Will Google's App Engine become a malware portal?

Security experts fear Google's new application hosting service App Engine will become a tool to spread malware and could ruin Web security defences.

Security experts fear Google's new application hosting service App Engine will become a tool to spread malware and could ruin Web security defences.

Google last week announced it has opened its infrastructure to third-party developers who want to host their applications with the search giant. Several applications have already been launched, which require users to open a Google account to access.

While developers have raised concerns about platform lock-in, security experts are worried that App Engine could be abused to host malicious applications.

"If you look at the current state of play, a lot of the shared SQL databases and applications are hosted on boxes that are running several hundred other Web sites. That's how mass defacements occur — it only takes one weak application on a service that is used by multiple services, and you have managed to compromise hundreds of domains," Chris Gatford, senior security consultant for penetration testing firm, Pure Hacking, told ZDNet.com.au.

"Let's say Google hosted a malicious application and there's also an un-patched bug in a browser. An attacker could gain access to anything the browser is logged into.

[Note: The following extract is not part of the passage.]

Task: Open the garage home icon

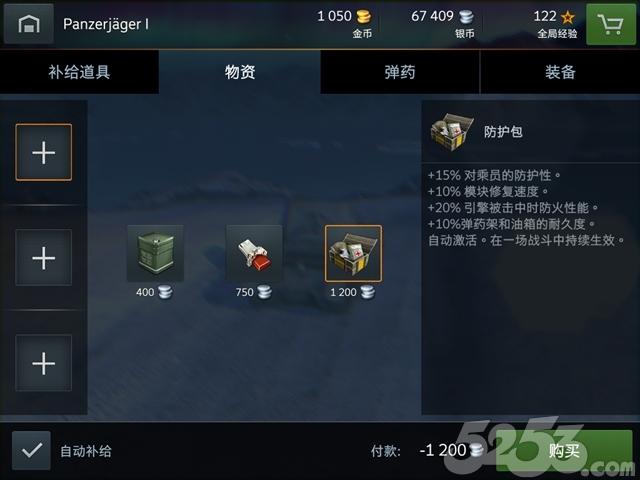Action: (x=29, y=24)
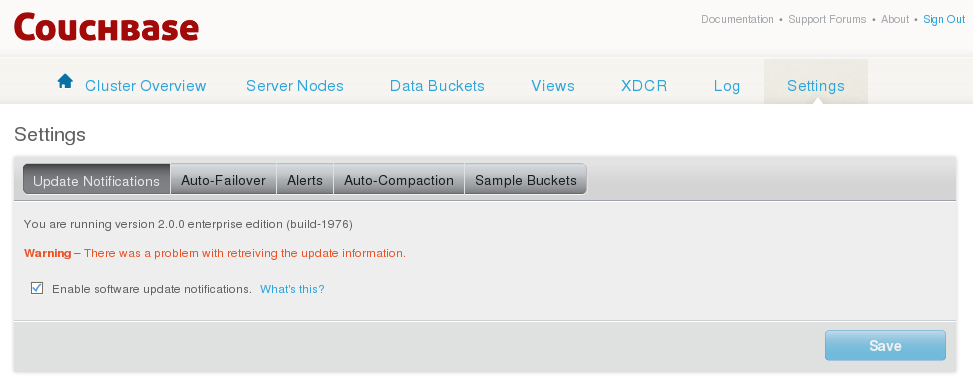
Task: Uncheck Enable software update notifications checkbox
Action: (x=37, y=288)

Even if the browser is closed, there are session cookies that don't expire for a long time... If I am able to capture a session cookie for an application, there is a very good chance I could log in as you and get access to your information," said Gatford.

Just this week Google was forced to close a security hole in Google Docs which could be used by a hacker to steal a cookie from a user on Google Docs. Once stolen, the cookie could have been used to access other Google services the user has access to.

However, application developer and ex-president of Linux Australia, Jon Oxer, said that Google's App Engine won't leave Web users facing any greater risk than they already do. "Sure, people will use the platform to send out spam and run phishing attacks, but they already do that with existing providers," he told ZDNet.com.au.

"It's relatively easy to sign up for an account with a hosting provider who will give you a complete virtual machine that will allow them to run any software they like."

Defence mechanisms offered in security products such as McAfee's reputation-based Web filtering service, Site Advisor could also be thwarted due to the fact that Google Web properties are generally considered not malicious by such services.

"It will, to some extent, be a challenge for reputation-based Web ranking systems," McAfee senior security scientist, Nishad Herath, told ZDNet.com.au.

A Google spokesperson said the company will pull the plug on applications discovered to be malware.

"Using App Engine to deliver malware is a violation of our product policies, and we will disable any App Engine applications discovered to be malware," the spokesperson told ZDNet.com.au.